The black specks on this shell are miniature oysters, called spat. We'll leave this cluster out on the beach for about 3 to 5 years so it can grow into a cluster of big guys. And then we'll shuck 'em. And eat 'em. Oyster farmers in the Hood Canal are lucky to be able to farm wild oysters. It's a really beautiful way to grow food: We just encourage wild oysters to set on our beach, and then harvest whatever nature brings our way. Over the years, we've used several different methods to entice oyster babies. In the early 1960s we used concrete-covered lath. The idea was that after about a year, you could knock off the concrete, breaking the oysters apart into clusters and singles.
But nothing attracts the larvae quite as well as oyster shell. This is kinda obvious... if one oyster has survived and thrived in one location, it makes sense for others to join it. So, as soon as we had enough shells (starting in the the late 60s and throughout the 70s, 80s, and early 90s) we suspended bags of oyster shell (called cultch) from floating racks out in the middle of the Canal. Deploying the "seed racks" was a pretty big undertaking, one that took the whole family. It was a fun (albeit dangerous!) job on sunny August afternoons. Here are the racks up on shore:
And here they are floating out in the water:
In the late 90s, the permitting for the seed racks got pretty complicated and we decided we'd rather not use so much styrofoam. Since then we've gone back to basics: in the springtime we bag shell up into cultch bags (we try to get this done before the Oyster Rama, and then we use the cultch bags for our Rama fence) and when the oysters spawn in July or August, we put pallets of cultch bags out on the beach in hopes they'll attract larvae at high tide.

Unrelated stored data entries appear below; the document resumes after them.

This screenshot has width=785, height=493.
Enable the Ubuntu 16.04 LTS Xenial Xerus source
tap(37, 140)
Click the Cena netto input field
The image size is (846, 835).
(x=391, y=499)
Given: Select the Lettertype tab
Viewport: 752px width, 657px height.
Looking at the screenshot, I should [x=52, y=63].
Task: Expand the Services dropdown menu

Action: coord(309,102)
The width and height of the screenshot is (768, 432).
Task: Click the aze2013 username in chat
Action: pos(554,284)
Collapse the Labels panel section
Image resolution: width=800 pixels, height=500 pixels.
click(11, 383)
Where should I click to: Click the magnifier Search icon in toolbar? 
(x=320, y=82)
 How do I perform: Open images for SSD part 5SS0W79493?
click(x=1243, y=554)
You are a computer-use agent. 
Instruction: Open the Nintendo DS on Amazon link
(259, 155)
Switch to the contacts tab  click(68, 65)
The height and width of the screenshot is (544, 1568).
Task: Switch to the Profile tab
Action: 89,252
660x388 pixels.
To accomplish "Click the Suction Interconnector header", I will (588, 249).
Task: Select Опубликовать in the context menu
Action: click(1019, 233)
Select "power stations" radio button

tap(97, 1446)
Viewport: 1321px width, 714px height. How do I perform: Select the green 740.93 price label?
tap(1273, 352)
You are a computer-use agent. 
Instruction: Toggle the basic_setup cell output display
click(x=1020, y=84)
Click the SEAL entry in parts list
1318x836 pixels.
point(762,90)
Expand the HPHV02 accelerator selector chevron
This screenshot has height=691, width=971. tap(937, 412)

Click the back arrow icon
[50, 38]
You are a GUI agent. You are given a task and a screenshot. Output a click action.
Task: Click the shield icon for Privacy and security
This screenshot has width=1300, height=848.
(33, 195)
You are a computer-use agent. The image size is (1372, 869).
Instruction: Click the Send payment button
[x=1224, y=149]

Sometimes this works. But nothing's a given! Sometimes the wind picks up during the larval period, drops the water temperature, and everything dies. Here are year old oysters growing on cultch bags:
And here's a 5 to 7 year old oyster cluster, the end result of this process:
Since Hood Canal has such a prolific wild oyster population, Canal farmers were a little slow to embrace hatchery seed. Why pay for something you get for free? Of course, using seed produces a much higher quality product for the half shell market, more reliable in shape, size, and appearance. And for the past 6 years or so the wild oysters really haven't reproduced in the Canal, so we've had to scramble to get our seed operations up and running. The lack of a natural set may be normal (we did have a big set in 2012) or it may be related to ocean acidification... the Canal has seen some of the lowest pH ever recorded on earth. To learn more about how to grow oysters from seed, read this post.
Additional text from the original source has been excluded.